───── PAGE EXCERPT ─────
Carly Milne, proud new curator of "In the Flesh L.A.," told a story that will forever remain in my memory. It centered around an all-girl bathhouse where she watched a game take place in the pool where women wearing strap-ons sat on one end, and one-by-one, the members of a handful of teams had to swim to them from the other end and put colored condoms on the dildos with their mouths. The first team to have each member successfully put on the condoms won. (Nobody won.)
Cecilia Tan, reading from her new collection White Flames, told a hilarious story about exploring a uniform fetish with a member of a marching band, to great laughter and a few inspired shivers.
The only men in the series that evening, Charlie Vazquez, shared an experimental piece about a near-hallucinogenic rendezvous with a beatnik prophet who calls himself Jesus. Bob Smith
read from his naughty new novel, Selfish and Perverse, where desires, nervousness and realms before unexplored reveal themselves in an internal monologue in a sauna. The men and women of the series were doms, subs, butch, boy, girl, gay, bi, trans, fans of toys, fans of uniforms, fans of fantasy, and stood there ballsy and proud and…endearing. Those of us who are not so ballsy could take comfort that even some of the most prominent erotica writers in NYC still giggled and blushed when airing their very, very dirty laundry, and the room still did turn slightly into the confession segment of a high school sleepover.
───── RECORDED INFORMATION ─────
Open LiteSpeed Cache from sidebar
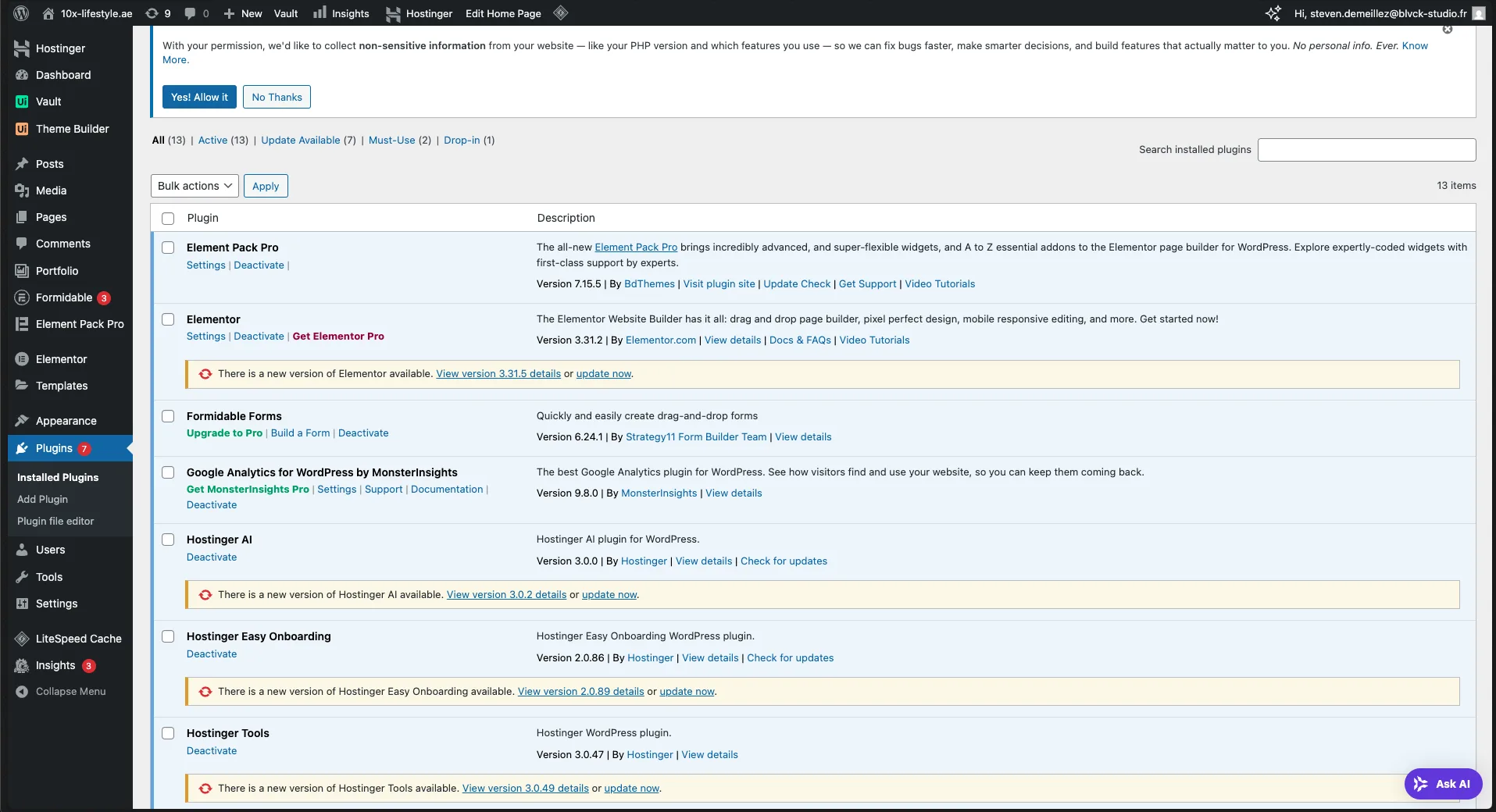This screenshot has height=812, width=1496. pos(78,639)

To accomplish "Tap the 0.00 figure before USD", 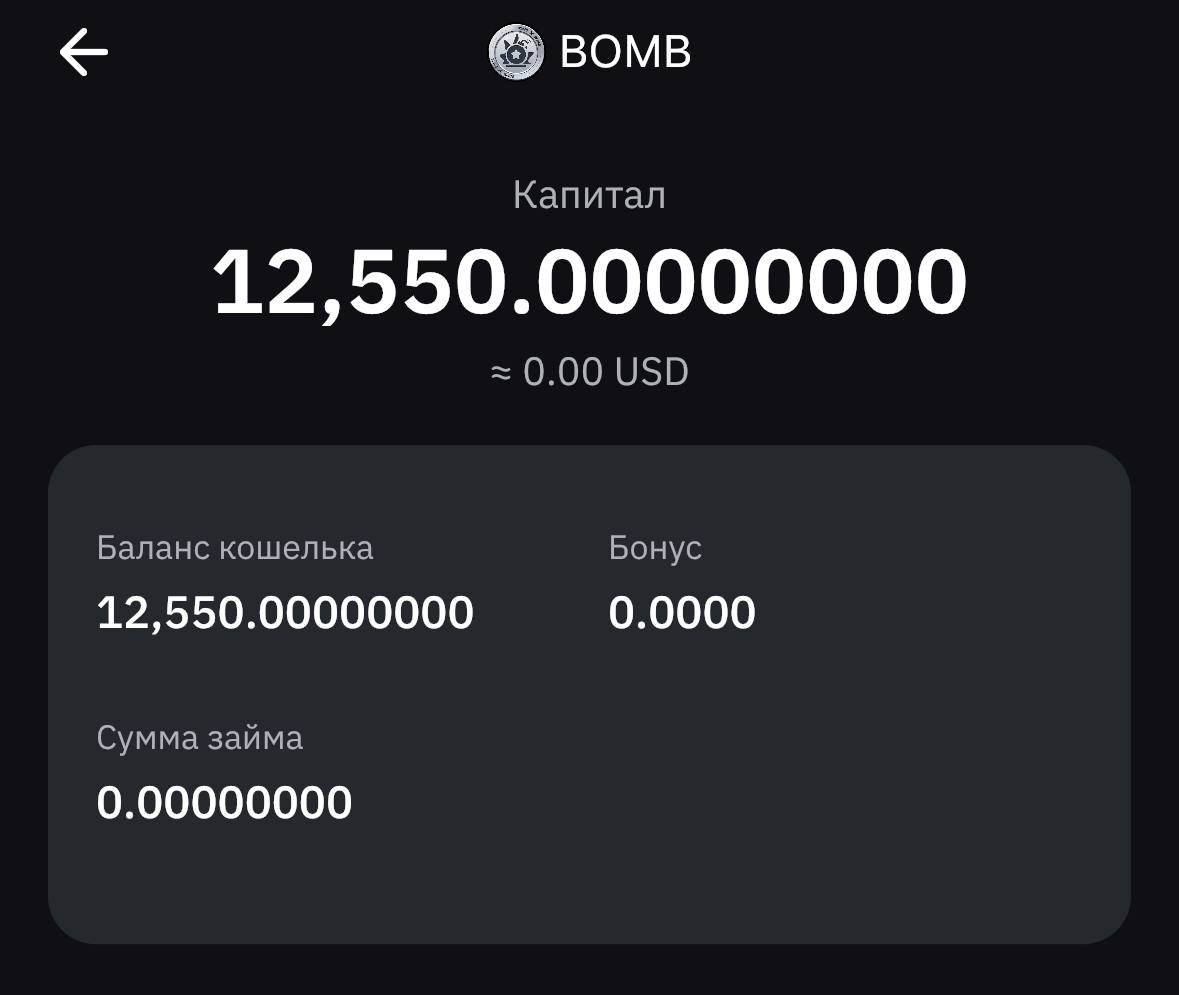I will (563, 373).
─────
**WHAT YOU NEED TO DO**
A – Answer these questions from the erotica reading-series account, one line each:
(i) What is Carly Milne the new curator of?
(ii) What collection did Cecilia Tan read from?
(iii) What is the title of Bob Smith's new novel?
B – In one to three sentences, explain why the erotica reading-series account says that those who are "not so ballsy" could take comfort.

**SOLUTIONS BY TASK**
A –
(i) "In the Flesh L.A."
(ii) White Flames
(iii) Selfish and Perverse

B – They could take comfort because even some of the most prominent erotica writers in NYC still giggled and blushed when airing their very, very dirty laundry. The room also still turned slightly into the confession segment of a high school sleepover.